|Armor||Front 0 / Side 0 / Rear 0 / Top 0|
|Fuel Capacity||1500 L|
One of the three supply helicopters available to NATO forces, the Chinook HC.1 is slower than its French counterpart, the SA.330L Puma, for 1.5 the price and capacity, and 75% of the capacity of the CH-47C Super Chinook for 80% of its cost, making it the least cost-effective of all NATO resupply helicopters.
In March 1967 an order was placed for fifteen Chinook HC1s, standing for Helicopter, Cargo Mark 1, for the Royal Air Force to replace the Bristol Belvedere. This original HC1 variant was to be based on the CH-47B but the order was cancelled in a review of defence spending in November 1967,
UK Chinook procurement ambitions were revived in 1978 with an announced requirement for a new heavy-lift helicopter to replace the Westland Wessex. Thirty Chinooks were ordered at a price of US$200 million.
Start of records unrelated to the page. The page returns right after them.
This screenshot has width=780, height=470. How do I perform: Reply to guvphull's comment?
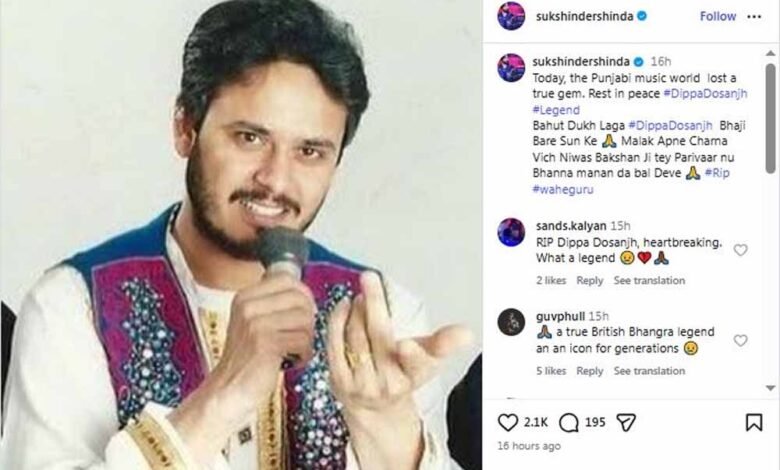tap(589, 371)
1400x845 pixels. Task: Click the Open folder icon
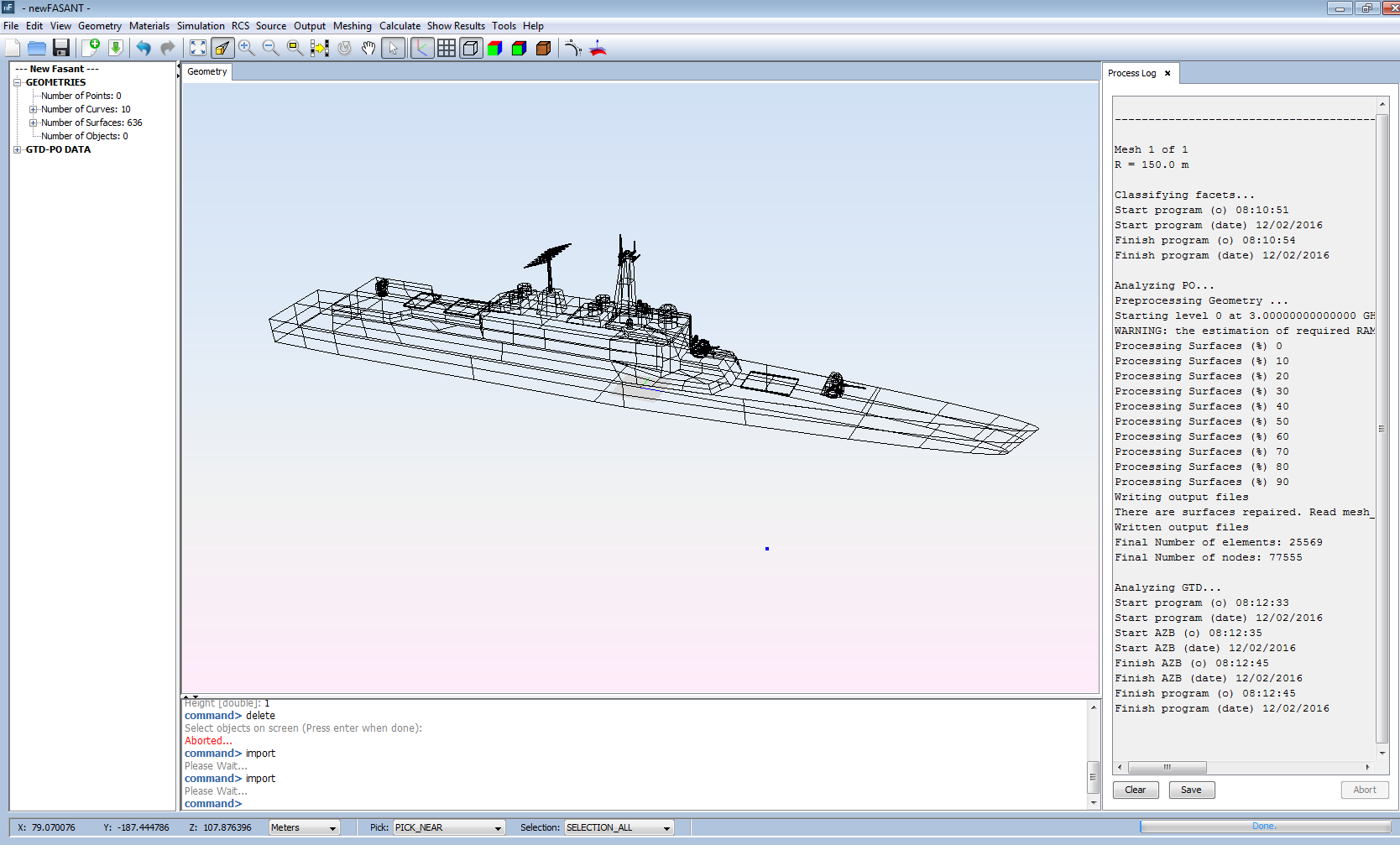click(36, 48)
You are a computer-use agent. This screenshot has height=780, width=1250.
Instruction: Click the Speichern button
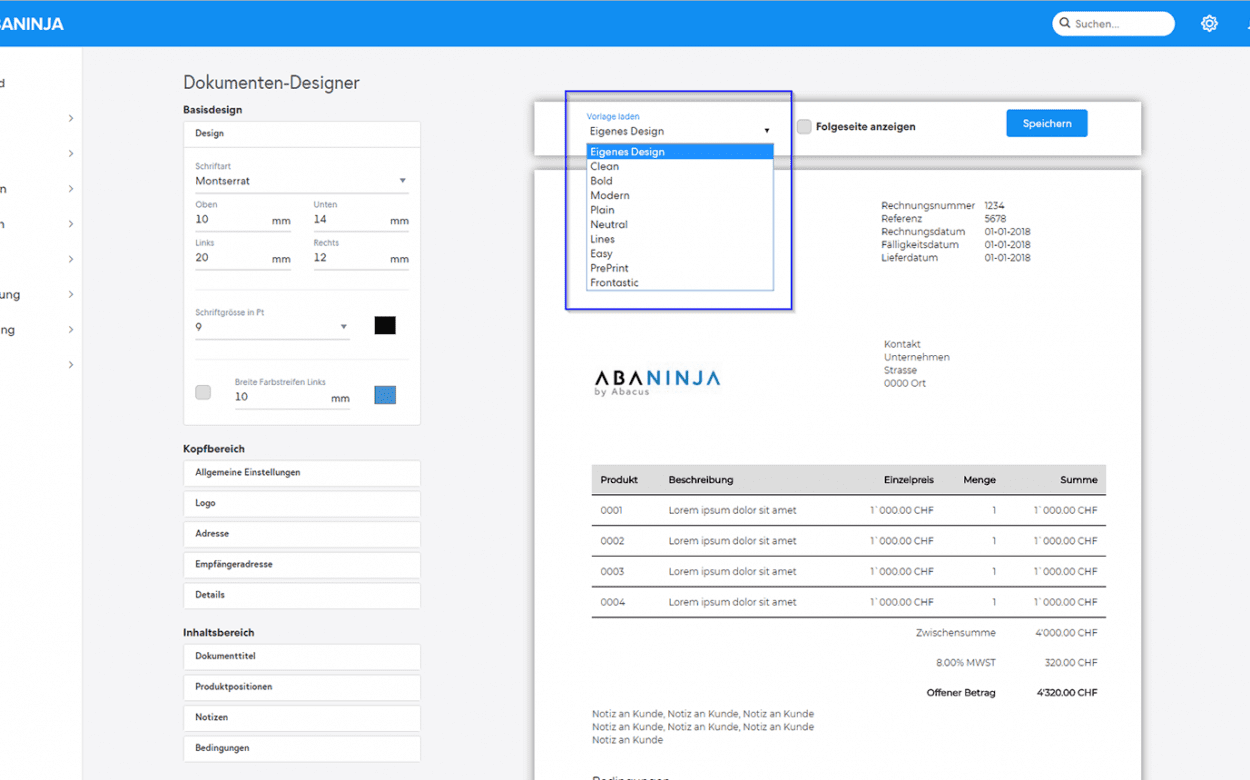coord(1046,124)
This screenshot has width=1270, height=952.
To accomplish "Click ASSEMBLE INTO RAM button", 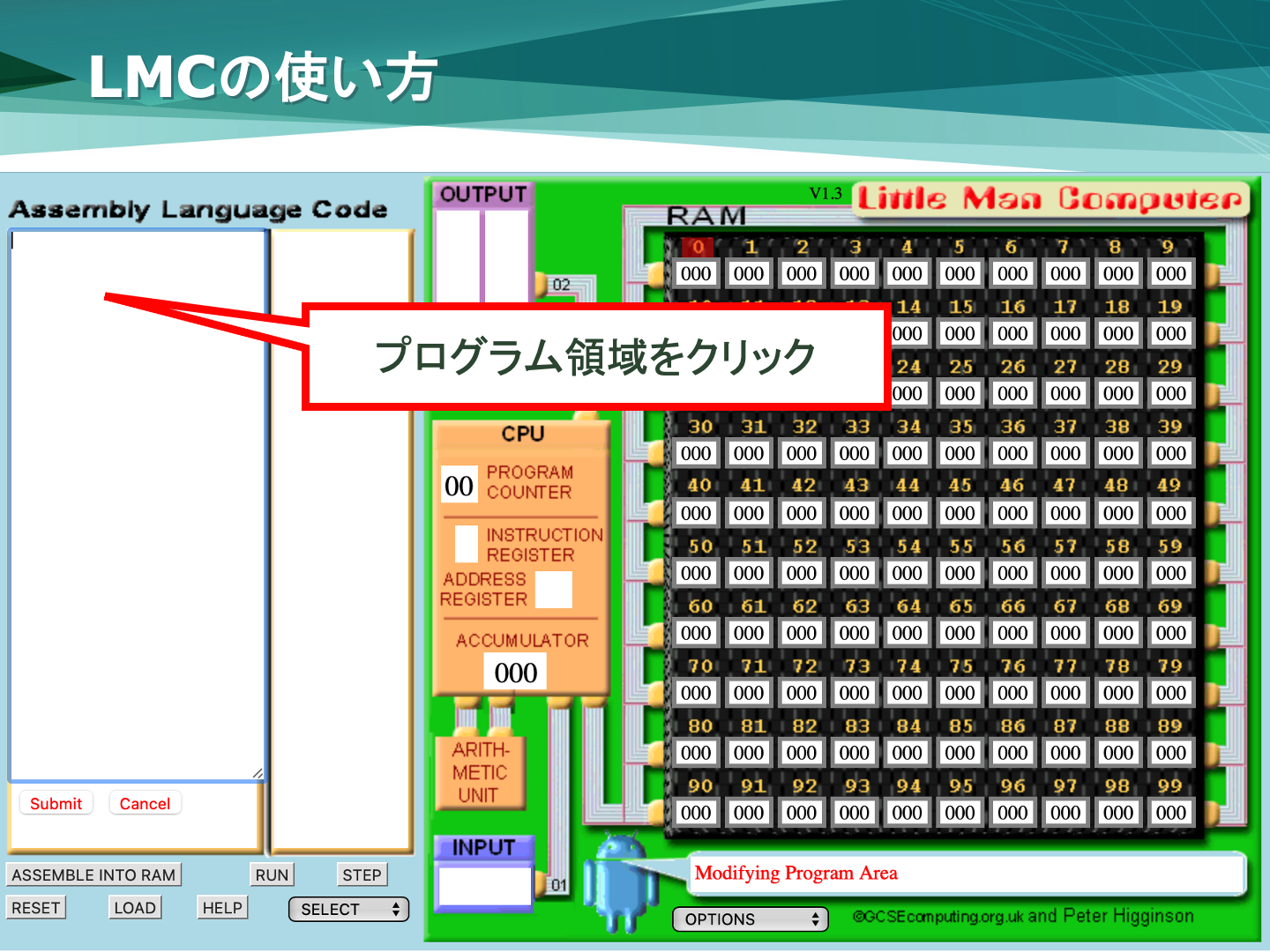I will [x=93, y=874].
These helicopters, comparable to the CH-47C with Lycoming T55-L-11E engines, were again designated Chinook HC1, and entered service in December 1980. Eight more HC1s were delivered from 1984 to 1986 with the CH-47D's Lycoming T55-L-712 turboshafts.
The replacement of the HC1's metal rotor blades with aluminum and glass fire composite rotor blades saw these aircraft designated Chinook HC1B. All surviving aircraft were later returned to Boeing and updated to the Chinook HC2 standard for further service within the RAF.